Kerry Messer, legislative liaison of the Christian Life Commission (CLC) of the Missouri Baptist Convention (MBC), is among a group of faith-based lobbyists working to power the religious liberty bill past the veto of Democrat Gov. Jay Nixon. Experience has taught Messer that prayer must be a top priority.
“We pray first off for truth and righteousness to be upheld in the land,” Messer said. “There’s a lot of political rhetoric and spin being thrown around on this veto override which can confuse not just citizens but even lawmakers themselves. Secondly, we need to pray for great wisdom and the work of the Holy Spirit in the life of the legislators that their convictions would be more than just their own but be the convictions that the Lord would have them to act on. No. 3, pray that we as God’s people would have grace in the eyes of our elected officials that we could communicate clearly with conviction and without compromise and yet without in any way offending those lawmakers.”

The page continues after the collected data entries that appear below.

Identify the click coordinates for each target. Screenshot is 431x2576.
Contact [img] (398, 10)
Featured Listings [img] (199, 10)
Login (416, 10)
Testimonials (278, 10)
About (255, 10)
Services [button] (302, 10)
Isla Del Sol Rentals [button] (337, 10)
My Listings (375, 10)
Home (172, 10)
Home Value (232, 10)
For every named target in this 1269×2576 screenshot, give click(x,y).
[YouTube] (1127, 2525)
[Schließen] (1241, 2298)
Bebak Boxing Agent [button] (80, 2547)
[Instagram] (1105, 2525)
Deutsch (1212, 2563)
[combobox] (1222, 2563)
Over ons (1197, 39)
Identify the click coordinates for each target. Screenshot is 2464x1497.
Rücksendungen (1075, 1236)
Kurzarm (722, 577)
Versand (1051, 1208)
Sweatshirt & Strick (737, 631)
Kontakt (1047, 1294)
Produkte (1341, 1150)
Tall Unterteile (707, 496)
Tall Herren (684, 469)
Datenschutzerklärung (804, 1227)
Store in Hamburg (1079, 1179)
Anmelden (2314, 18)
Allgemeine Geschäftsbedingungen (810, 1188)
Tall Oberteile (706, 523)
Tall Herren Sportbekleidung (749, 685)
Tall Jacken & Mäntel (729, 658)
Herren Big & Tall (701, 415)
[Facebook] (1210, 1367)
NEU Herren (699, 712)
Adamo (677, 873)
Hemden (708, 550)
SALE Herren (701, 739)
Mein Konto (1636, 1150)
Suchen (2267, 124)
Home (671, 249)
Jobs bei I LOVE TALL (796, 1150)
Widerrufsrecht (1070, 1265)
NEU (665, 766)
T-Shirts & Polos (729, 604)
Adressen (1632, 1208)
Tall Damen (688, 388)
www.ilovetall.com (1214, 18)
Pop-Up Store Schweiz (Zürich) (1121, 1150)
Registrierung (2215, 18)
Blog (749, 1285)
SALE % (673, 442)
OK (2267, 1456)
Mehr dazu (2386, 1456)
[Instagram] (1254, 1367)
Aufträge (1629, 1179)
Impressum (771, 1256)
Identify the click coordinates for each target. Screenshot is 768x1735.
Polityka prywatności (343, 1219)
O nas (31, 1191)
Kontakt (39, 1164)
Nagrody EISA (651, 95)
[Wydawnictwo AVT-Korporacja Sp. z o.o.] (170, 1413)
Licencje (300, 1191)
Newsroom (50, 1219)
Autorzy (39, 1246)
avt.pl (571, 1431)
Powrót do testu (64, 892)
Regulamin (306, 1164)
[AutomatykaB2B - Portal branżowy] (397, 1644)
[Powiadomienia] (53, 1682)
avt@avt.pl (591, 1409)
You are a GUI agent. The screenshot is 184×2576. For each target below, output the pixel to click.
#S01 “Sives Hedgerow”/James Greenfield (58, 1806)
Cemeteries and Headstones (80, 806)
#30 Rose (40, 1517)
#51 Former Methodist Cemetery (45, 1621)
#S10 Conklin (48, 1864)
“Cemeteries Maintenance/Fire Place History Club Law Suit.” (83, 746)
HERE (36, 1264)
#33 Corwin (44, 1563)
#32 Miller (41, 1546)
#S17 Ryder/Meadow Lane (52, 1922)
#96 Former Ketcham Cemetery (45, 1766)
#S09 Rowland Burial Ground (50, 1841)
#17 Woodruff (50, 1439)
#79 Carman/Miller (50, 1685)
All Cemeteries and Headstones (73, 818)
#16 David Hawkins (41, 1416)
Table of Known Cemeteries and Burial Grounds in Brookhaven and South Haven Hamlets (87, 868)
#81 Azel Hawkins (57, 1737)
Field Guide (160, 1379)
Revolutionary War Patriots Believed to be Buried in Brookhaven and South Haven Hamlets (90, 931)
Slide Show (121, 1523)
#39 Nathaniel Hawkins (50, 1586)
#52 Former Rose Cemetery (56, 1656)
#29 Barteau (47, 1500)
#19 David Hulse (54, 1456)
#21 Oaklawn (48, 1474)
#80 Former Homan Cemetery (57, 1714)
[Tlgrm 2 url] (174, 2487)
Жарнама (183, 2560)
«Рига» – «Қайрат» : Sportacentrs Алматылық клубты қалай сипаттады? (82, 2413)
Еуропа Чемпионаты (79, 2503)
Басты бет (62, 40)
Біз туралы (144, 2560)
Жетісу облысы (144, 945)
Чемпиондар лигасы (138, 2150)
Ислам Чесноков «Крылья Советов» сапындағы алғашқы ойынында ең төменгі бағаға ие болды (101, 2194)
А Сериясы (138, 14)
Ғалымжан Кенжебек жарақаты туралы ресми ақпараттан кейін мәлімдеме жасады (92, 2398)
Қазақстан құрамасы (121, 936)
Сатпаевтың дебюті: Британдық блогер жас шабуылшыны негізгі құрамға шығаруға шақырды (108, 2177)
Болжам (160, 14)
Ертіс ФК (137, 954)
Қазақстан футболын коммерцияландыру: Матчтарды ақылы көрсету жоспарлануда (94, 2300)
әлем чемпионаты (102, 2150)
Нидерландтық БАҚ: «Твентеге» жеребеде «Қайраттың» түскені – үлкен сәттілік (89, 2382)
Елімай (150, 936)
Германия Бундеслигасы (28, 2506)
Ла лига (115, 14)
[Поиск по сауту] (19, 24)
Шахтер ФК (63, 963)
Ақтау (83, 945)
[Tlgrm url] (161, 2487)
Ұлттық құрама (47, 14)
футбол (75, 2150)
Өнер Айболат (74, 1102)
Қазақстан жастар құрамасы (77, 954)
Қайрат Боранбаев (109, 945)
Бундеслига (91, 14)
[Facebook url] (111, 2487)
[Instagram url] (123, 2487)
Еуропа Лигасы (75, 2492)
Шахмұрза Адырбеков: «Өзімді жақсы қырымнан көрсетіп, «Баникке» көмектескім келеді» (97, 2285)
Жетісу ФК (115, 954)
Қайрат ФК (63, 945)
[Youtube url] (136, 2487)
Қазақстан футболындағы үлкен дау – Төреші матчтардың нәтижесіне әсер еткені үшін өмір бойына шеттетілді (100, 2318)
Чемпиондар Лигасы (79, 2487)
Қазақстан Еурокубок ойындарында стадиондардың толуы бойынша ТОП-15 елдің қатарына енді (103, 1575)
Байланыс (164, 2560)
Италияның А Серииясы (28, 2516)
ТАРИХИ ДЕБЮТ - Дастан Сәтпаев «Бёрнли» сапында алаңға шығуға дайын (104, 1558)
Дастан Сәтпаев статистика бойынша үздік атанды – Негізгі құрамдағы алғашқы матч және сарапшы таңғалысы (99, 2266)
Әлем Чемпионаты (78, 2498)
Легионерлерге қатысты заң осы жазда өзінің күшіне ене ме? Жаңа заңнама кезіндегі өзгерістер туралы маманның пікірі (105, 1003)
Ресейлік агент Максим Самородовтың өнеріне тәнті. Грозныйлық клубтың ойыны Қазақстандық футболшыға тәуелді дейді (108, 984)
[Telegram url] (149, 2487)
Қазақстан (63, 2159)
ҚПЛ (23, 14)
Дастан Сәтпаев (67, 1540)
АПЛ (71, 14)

Messer sees SB 749 as one of many Missouri speed bumps meant to stall the enactment of the federal Affordable Care Act. The Republican majorities in the Missouri House of Representatives and Senate hope for a potential federal health care remedy, electing Republican presidential candidate Mitt Romney, and Messer said the override of SB 749 would “express to the U.S. Congress, ‘We don’t want this. Get rid of this before you shove it down our throats.’”
The bill is designed to strengthen protections for employers from being required to buy insurance for abortions, contraception or sterilizations for their employees if they object on religious grounds. If the override fails, three MBC institutions would be at risk – Southwest Baptist University, Hannibal-LaGrange University, and the Missouri Baptist Children’s Home. All would be required to provide abortion coverage in their health care insurance plans to employees.
Only 23 times in the history of Missouri has a governor lost on an override. Messer said the religious liberty measure is well-positioned to be No. 24.
“It speaks to the will of the people,” Messer said. “It speaks to righteousness. It speaks to policy that should be upheld by anybody who fears the Lord. But it’s also a provision that undoubtedly would end up in the courts, and the courts would have to decide just how much authority does the state have over directing its own affairs.
“This is an ongoing question that comes up every time you turn around on all kinds of issues because every time the court responds to a case related to this overarching topic of states’ rights, the court only gives a surgical answer to very limited, narrow, written questions that come before the court. The question of whether or not the federal government can force people of conviction to pay for abortion, contraception, and sterilization for other people is a question that our courts have never answered in the context of states’ rights. So I believe it sets the stage to move to the next level.”
At least two-thirds of lawmakers in both the House and Senate are needed for the override to succeed. It passed in the Senate with 26 votes, three more than the minimum. The House total was 105, which is four short of the override number. However, about two dozen lawmakers were absent when the vote was taken, and there are believed to be several votes to override in that pool.
Assuming senators vote as expected, the drama will be in the House, where members of the Democrat Pro-Life Caucus will need to weigh voting their convictions against protecting the interests of their party.
“This is only going to exacerbate their stress,” Messer said.
How will he go about the business of interacting with them?
“It’s like walking on eggshells,” Messer said. “You have to be very, very cautious. You cannot be overly bold, and yet you can’t be too timid. It’s a time where diplomacy really comes into play like no other time. You have to be very careful not to offend or give any justification to someone who may be looking for an excuse to make a decision and they’re looking for scapegoats.”
If the override succeeds, it will be the third time in Messer’s tenure that pro-life and pro-family advocates will have accomplished that. The others were in 1999, on a veto by Democrat Gov. Mel Carnahan on a partial-birth abortion ban, and in 2003, on a veto by Democrat Gov. Bob Holden on the establishment of a 24-hour abortion waiting period.